[Pixel coordinate grounding data]
::::::

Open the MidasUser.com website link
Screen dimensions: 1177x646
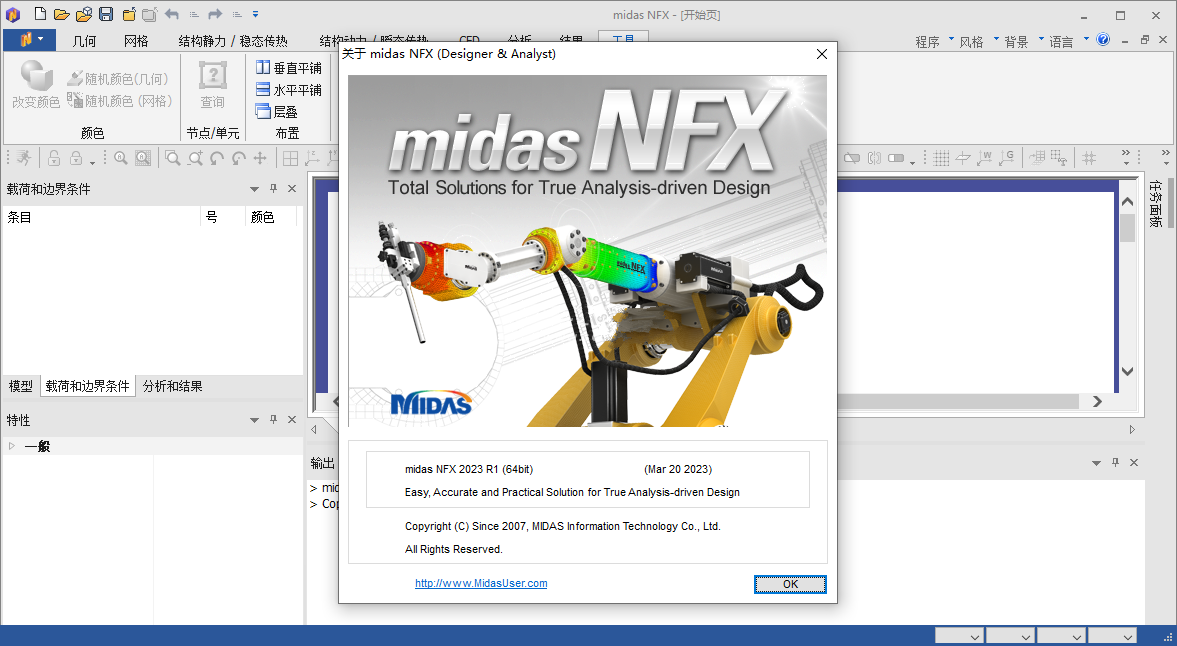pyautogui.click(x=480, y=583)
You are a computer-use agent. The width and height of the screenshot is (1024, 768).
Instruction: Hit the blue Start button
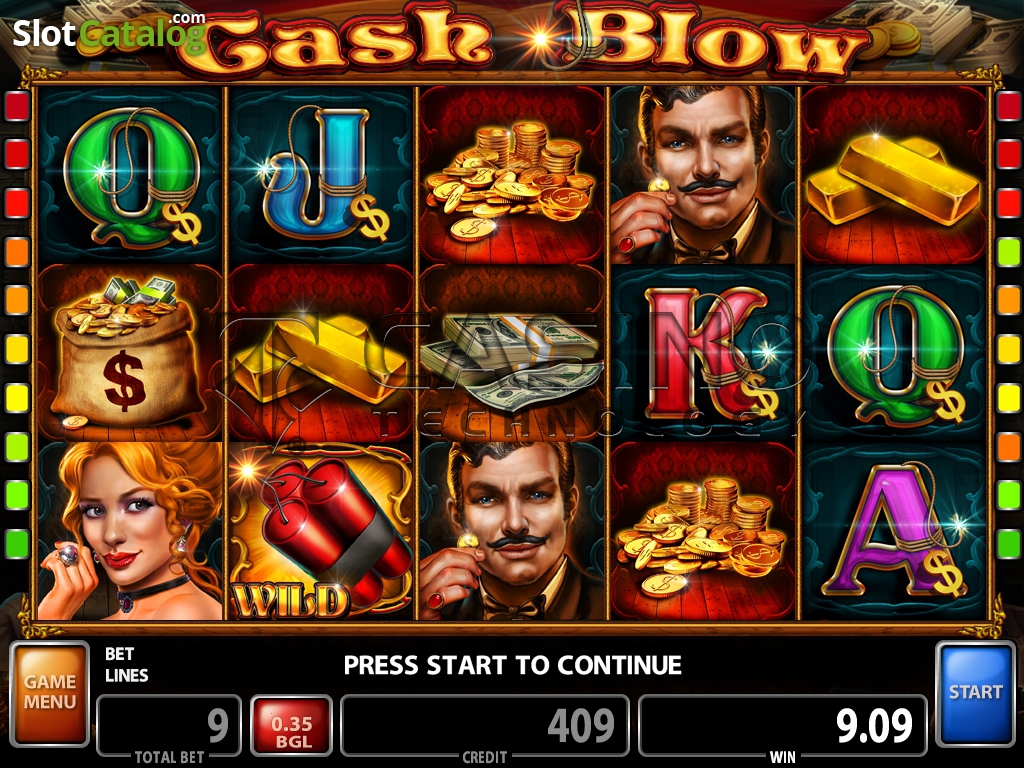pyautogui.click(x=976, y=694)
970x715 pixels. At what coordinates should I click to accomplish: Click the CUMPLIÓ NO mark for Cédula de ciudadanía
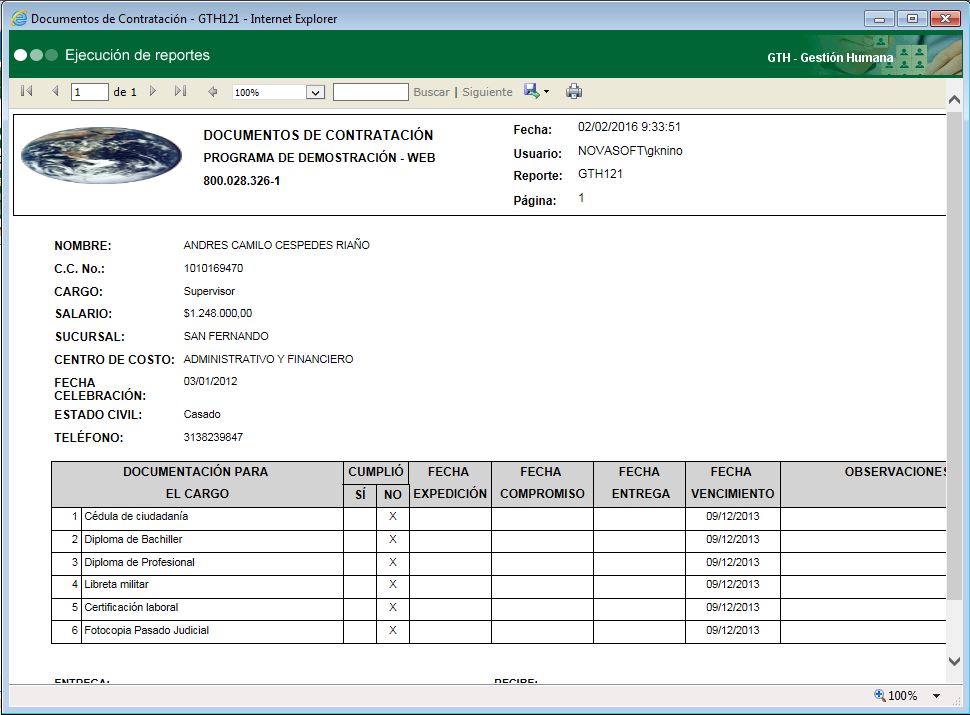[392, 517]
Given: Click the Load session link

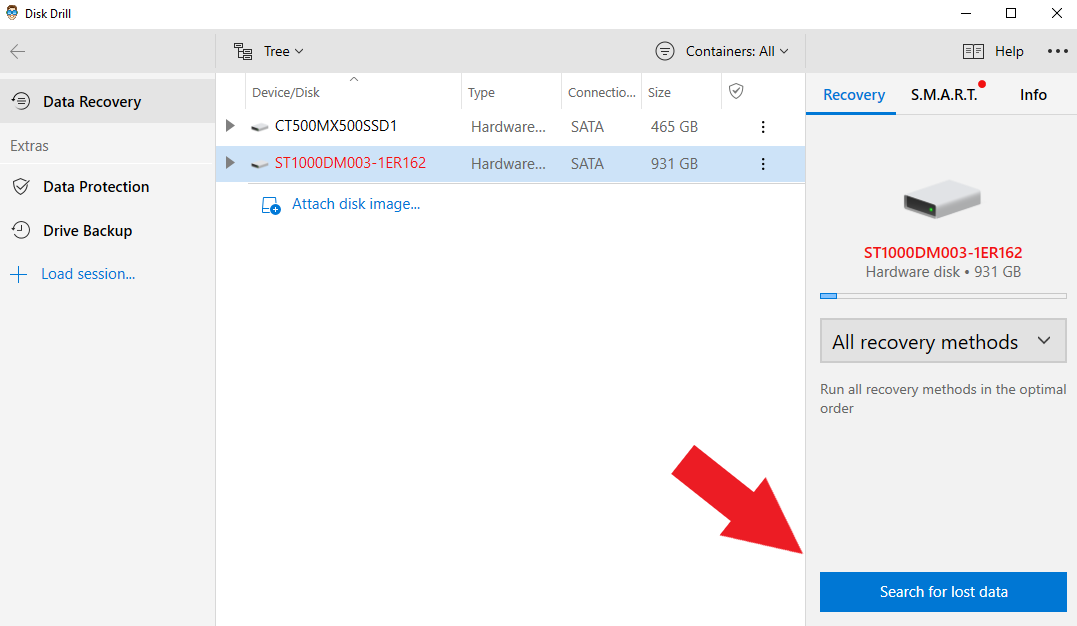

::::::

§ TASK STATEMENT: Please find each line in the records above that holds the word "link", and copy it.

§ RESULT FOR THIS EXERCISE:
Open the MidasUser.com website link
Given: Click the Load session link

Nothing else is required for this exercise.